First of all, in a drastic measure to prevent (so it is said) the country from falling into a state of bankruptcy, the World Bank ordered the national economy to be opened up to foreign investment. A previously very closed, perhaps almost secretive market place was now very quickly laid bare, and was very open to all.
Secondly, when George Bush senior took the USA into Kuwait to drive back Hussein’s Iraq in what became The Gulf War, the round the clock CNN coverage of the battle ensured that the sales of television sets in India suddenly skyrocketed, significantly not just within big cities, but villages also. A staggering statistic is that when the Australian entrepeneur Kerry Packer launched his television-driven rebel cricket circus in 1977, Cricket still hadn’t ever been televised in India.
On the subject of Packer, the Indian team captain Sunil Gavaskar was stripped of his post for daring to have contact with Packer. Packer himself never actually recruited a single Indian player. This was quite possibly a reflection of the almost disdain that the Indian Board had for one-day cricket at the time. In fact India had never won a match against one of the test playing nations at the World Cup until their 1983 triumph. Then, practically without warning in that tournament they beat the two-time defending Cup champions, the West Indies not once, but twice.
The third event in 1991 that was to ultimately change the course of world cricket power brokerage came when South Africa, returning to international cricket now that apartheid was no longer entrenched as a government policy, toured India for a series of one-day matches. It was the first time the Africans had played a nation of non-whites.
When some South African television officials asked the Indian Cricket Board how much they needed to pay for broadcasting rights, the Indian Board suddenly became aware of the unused goldmine they had been sitting on for years. ’Doordashan, the state broadcaster had televised domestic cricket and, far from paying anything, had often demanded fees from the Indian board to cover the cost of production.’ (Bose).
Then a rival South African channel entered the bidding race. Incredibly, the result was that no-one on the whole Indian board knew that the Board itself actually owned the rights to all television coverage of cricket. They had, in effect, been ripping themselves off for years. In his book, Bose says that when the Board finally came up with what they thought was probably a hopeful figure, they were shocked to discover that one of the bidding channels had ready an offer of about ten times as much. In a NZ farming vernacular, one might say the Indian board owned the prize cow of the herd, but had never once even attempted to milk it. Or closer to the mark: they didn’t even realise they owned the cow in the first place.

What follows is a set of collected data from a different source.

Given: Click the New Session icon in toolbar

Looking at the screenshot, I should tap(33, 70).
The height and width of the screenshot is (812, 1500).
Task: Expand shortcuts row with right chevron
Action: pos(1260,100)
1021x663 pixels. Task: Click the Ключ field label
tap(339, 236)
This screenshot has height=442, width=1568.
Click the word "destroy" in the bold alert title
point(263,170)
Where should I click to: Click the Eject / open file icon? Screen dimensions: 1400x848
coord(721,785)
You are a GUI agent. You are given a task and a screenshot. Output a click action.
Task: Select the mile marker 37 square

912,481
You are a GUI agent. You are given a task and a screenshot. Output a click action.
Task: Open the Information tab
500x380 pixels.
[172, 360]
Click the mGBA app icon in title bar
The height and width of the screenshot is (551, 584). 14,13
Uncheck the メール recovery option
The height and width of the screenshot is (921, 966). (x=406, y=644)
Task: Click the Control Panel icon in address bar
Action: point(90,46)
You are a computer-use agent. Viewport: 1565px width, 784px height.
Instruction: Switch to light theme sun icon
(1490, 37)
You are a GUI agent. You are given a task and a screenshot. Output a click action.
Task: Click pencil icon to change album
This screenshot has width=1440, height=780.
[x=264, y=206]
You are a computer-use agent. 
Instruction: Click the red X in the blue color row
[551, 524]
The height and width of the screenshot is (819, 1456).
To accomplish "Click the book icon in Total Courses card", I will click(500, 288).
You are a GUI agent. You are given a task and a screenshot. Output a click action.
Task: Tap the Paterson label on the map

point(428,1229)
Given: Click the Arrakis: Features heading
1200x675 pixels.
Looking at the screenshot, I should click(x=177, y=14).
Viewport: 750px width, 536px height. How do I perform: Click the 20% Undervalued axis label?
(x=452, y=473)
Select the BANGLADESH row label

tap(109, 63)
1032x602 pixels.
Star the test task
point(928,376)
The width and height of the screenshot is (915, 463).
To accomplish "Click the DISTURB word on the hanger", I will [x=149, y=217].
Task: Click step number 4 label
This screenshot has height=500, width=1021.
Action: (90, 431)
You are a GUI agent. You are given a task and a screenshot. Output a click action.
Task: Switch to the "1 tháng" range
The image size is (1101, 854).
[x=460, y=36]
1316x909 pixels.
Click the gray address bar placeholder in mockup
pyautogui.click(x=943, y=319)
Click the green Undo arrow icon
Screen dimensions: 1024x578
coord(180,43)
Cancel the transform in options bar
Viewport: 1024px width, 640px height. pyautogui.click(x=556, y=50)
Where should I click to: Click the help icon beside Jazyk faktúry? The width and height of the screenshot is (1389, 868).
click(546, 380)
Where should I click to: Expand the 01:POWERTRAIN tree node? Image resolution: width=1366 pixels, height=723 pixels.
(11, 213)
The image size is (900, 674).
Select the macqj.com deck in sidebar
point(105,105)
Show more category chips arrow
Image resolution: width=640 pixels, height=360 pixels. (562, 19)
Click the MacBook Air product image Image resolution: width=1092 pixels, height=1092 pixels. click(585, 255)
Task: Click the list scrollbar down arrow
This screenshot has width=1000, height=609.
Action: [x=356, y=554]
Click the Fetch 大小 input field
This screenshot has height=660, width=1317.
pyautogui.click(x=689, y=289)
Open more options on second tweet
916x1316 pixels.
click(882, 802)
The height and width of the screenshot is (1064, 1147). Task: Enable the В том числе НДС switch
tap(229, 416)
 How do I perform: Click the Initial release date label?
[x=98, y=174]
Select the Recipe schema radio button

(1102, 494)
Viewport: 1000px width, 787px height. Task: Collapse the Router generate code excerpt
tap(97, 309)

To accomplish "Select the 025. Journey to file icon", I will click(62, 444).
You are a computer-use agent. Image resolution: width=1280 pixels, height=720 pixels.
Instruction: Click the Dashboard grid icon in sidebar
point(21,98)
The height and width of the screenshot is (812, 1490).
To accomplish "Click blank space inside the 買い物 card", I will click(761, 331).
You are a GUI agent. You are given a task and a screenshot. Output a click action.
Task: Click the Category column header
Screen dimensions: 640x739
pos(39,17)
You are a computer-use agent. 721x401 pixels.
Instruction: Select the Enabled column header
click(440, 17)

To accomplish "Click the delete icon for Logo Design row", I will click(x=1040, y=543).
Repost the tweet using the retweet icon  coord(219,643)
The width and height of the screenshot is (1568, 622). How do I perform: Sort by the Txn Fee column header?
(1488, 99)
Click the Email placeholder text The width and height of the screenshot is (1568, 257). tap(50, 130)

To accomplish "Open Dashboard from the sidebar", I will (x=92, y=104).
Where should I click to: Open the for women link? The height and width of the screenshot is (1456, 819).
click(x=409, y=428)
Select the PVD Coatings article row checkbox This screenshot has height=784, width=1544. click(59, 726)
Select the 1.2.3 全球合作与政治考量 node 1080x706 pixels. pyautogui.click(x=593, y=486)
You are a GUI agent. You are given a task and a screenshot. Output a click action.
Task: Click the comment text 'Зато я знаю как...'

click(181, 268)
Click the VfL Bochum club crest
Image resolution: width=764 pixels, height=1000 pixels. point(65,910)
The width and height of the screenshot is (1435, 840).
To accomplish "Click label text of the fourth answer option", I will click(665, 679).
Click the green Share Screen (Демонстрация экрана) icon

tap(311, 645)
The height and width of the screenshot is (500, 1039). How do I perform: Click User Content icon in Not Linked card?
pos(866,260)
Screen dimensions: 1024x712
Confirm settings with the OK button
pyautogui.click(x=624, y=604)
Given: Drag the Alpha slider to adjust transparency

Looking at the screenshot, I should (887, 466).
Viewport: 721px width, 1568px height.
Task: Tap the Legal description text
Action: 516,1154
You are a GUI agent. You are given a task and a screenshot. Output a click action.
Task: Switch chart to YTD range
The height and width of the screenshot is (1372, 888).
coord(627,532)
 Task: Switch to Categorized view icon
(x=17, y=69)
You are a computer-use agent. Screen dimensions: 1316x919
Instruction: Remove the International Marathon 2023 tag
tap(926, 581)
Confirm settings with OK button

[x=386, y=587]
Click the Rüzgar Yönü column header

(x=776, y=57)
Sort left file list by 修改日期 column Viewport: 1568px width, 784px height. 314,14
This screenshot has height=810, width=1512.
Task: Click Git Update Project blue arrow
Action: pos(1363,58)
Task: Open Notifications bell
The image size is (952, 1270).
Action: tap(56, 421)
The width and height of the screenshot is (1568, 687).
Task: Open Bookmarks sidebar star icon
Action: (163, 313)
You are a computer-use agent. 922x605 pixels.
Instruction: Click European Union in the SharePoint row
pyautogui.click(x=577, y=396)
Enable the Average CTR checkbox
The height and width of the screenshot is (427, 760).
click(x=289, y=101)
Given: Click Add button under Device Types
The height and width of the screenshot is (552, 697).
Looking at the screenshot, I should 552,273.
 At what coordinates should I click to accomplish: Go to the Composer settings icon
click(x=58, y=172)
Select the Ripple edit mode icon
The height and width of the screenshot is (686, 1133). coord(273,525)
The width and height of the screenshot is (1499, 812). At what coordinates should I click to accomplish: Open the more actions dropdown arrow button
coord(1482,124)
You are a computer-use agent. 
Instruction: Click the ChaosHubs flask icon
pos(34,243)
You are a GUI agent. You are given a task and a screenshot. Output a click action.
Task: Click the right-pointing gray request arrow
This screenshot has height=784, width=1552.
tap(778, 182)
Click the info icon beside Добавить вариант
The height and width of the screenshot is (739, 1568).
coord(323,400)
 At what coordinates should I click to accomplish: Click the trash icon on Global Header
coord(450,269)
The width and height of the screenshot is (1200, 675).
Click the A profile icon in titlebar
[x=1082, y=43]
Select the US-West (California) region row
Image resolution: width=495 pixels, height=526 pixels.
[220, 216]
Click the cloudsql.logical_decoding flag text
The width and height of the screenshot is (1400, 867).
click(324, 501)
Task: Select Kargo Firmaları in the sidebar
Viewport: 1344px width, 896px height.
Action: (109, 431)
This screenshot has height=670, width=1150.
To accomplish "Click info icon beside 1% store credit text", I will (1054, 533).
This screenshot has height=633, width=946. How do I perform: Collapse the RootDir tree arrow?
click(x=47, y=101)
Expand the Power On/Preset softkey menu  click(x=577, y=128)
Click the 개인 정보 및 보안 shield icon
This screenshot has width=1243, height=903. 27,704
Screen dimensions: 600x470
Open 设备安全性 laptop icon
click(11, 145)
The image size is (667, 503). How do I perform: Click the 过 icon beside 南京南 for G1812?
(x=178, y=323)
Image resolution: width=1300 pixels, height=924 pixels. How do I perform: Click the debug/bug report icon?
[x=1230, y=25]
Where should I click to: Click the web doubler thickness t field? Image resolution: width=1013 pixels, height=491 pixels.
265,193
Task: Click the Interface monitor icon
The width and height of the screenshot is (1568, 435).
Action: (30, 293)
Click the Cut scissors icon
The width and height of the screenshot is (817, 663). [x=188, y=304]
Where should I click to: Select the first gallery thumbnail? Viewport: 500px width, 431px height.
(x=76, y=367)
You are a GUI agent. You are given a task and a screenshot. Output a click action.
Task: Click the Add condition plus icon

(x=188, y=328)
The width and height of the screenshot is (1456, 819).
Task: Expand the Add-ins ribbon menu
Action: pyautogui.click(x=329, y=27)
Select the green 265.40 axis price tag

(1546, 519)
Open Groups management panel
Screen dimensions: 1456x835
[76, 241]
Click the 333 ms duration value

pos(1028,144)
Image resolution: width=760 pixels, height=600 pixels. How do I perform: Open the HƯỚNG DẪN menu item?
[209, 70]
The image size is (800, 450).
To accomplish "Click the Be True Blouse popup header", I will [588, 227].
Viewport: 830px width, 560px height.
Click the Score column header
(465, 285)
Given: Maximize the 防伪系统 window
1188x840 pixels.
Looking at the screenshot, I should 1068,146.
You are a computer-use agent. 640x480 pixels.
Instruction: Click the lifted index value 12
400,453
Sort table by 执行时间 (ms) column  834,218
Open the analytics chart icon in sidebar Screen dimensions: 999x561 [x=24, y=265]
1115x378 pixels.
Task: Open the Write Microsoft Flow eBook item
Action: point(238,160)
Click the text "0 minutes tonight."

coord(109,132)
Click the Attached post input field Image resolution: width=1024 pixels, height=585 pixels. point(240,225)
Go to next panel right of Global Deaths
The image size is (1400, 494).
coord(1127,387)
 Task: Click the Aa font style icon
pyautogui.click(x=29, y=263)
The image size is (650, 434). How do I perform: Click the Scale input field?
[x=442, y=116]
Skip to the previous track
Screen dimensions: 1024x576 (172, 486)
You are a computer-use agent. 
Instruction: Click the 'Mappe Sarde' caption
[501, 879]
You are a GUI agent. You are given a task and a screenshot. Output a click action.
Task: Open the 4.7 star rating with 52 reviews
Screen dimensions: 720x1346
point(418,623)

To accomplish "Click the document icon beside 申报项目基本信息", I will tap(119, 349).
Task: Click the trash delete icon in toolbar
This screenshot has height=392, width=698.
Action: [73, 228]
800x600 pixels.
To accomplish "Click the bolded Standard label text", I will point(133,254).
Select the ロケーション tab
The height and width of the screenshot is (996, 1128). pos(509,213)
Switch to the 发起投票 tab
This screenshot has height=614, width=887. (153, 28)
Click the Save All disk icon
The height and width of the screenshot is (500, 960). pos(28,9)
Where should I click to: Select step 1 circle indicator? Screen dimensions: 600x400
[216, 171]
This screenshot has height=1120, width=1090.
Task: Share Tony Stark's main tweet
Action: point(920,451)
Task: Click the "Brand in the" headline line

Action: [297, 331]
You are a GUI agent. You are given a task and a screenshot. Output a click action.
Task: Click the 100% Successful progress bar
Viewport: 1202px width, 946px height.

Two years later the developing shift in power relations continued when Sky TV UK was told (note that word), that to be able to cover the England team in India, a Hindi-speaking commentator would also need to be a part of the commentary team. Bose himself was chosen, and for the first time, viewers were introduced to a button on their remote control that let them switch to an alternate commentary. That same year (1993) a happening occurred that left followers in no doubt that the self-appointed guardians and custodians of cricket, the English and the TCCB (the Test and County Cricket Board), were steadily losing their century-old hold over the sport…
A Defining, Deafening, Dalmiya Crescendo…(1993-Early 2000s)
Inzamam Ul-Haq’s demolition job on New Zealand in the 1992 World Cup semi-final on Eden Park curiously also set up a shift in the balance of power stakes. Because after Pakistan had vanquished England in the subsequent ‘92 final and given further cricketing credibility to the growing subcontinent, it set in motion a chain of events where England were also vanquished in the boardroom, with a prior understanding being cast aside by the united boards of India, Pakistan and Sri Lanka, who in 1993 stunningly won the hosting rights for the 1996 World Cup at the last possible minute.
It was achieved through the smart strategy of targeting the ICC’s (The International Cricket Council) associate members. No doubt operating by the proverb of ‘Every man has his price’ the smaller member nations were specifically sought out. (Bose): ‘In the past these members had been shunned by cricket’s Test-playing nations and treated like country cousins. Now they were promised one hundred thousand pounds if they voted for the subcontinent, forty thousand more than England offered’.
(Hmmm; one-off, targeted payments to weaker member nations with the unashamed goal of securing their votes for World Cup hosting rights- does it not remind you of a more global sport and their World Cup? And yet, I don’t seem to remember too much wailing and gnashing of teeth over that cricketing version. Tongue-in-cheek, everyone must have been well sick of England running things by then).
In professional sport at the turn of the century and now even more so, money is king and sentiment is probably viewed as more for the weak or misguided. Therefore when an administrator with a sharp eye for the main chance named Jagmohan Dalmiya from the BCCI (Board of Control, Cricket India) got involved with the 1996 World Cup, it was destined to return a bucket load of profit to stakeholders, including the no doubt suitably impressed ICC. (Incidentally, Dalmiya was the person in 1991 who first proposed re-admitting South Africa to international cricket).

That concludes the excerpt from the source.